L’installation a été prise en charge par la ville, dans le cadre du budget alloué au développement de la démocratie participative. Ce sont aussi les agents municipaux qui vident régulièrement les conteneurs et effectuent un premier tri, pour ne garder que le pain encore consommable par les animaux. Mais l’implication de la municipalité s’arrête là.
Victime de son succès
Ce sont les habitants eux-mêmes qui ont réfléchi au type de contenant à mettre à disposition du public – des petits conteneurs de collecte munis de bacs à roulettes, pour faciliter le ramassage du pain. Les mêmes ont imaginé leur habillage, avec l’aide d’une agence de communication, pour inciter les résidents du quartier Manufactures à s’approprier ce nouveau geste de tri. Chacun a ensuite démarché amis et connaissances pour trouver un premier exploitant agricole prêt à valoriser cette collecte quelque peu particulière.
« Les collectivités n’avaient pas de réponse pour faire face à la problématique. Le projet est vraiment parti des habitants et s’est fait avec eux », confirme David Malas, président du conseil participatif de ce quartier bigarré. Soucieux de ne pas voir leurs efforts récupérés à des fins politiques, les membres du conseil ont d’ailleurs préféré geler le projet à la veille des élections municipales, alors que les conteneurs étaient déjà prêts. « Ensuite, c’est [la pandémie de] Covid-19 qui nous a empêchés de nous réunir, indique un représentant des habitants. Au redémarrage des instances participatives, au printemps, ce projet était donc le premier sur la liste. »
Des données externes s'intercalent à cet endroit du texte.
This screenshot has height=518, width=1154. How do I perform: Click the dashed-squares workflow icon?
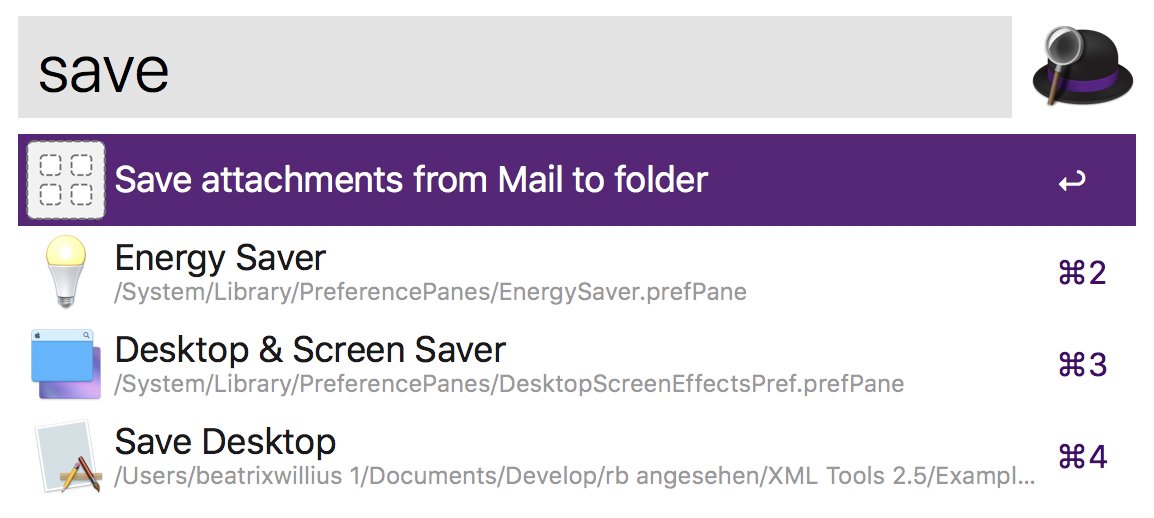(x=66, y=180)
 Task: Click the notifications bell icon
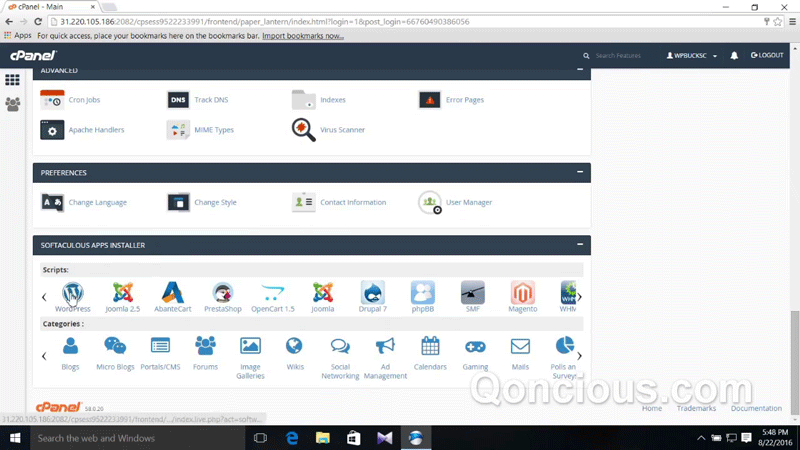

« Les projets lancés dans le cadre de la démocratie participative ont habituellement une dimension ludique. Celui-ci est différent, parce qu’il intègre une connotation environnementale et un vrai engagement citoyen », reconnaît Florian Colom, l’élu référent du quartier. A peine lancé, le dispositif est d’ailleurs victime de son succès. Avec des bacs remplis en quelques jours et une première collecte composée à plus de 40 % de produits consommables par les animaux, l’initiative a permis de recueillir plus de pain que ce qui était envisagé. Trop, en tout cas, pour être absorbé par une seule exploitation agricole. « Quand on a lancé ce projet, on n’avait aucune idée des volumes concernés. Nous ne sommes que des habitants bénévoles, on n’avait pas les moyens de faire des études et des recherches. Désormais, notre principal défi est de trouver des personnes prêtes à valoriser ce pain rassis. Les volumes en jeu sont énormes », confie David Malas.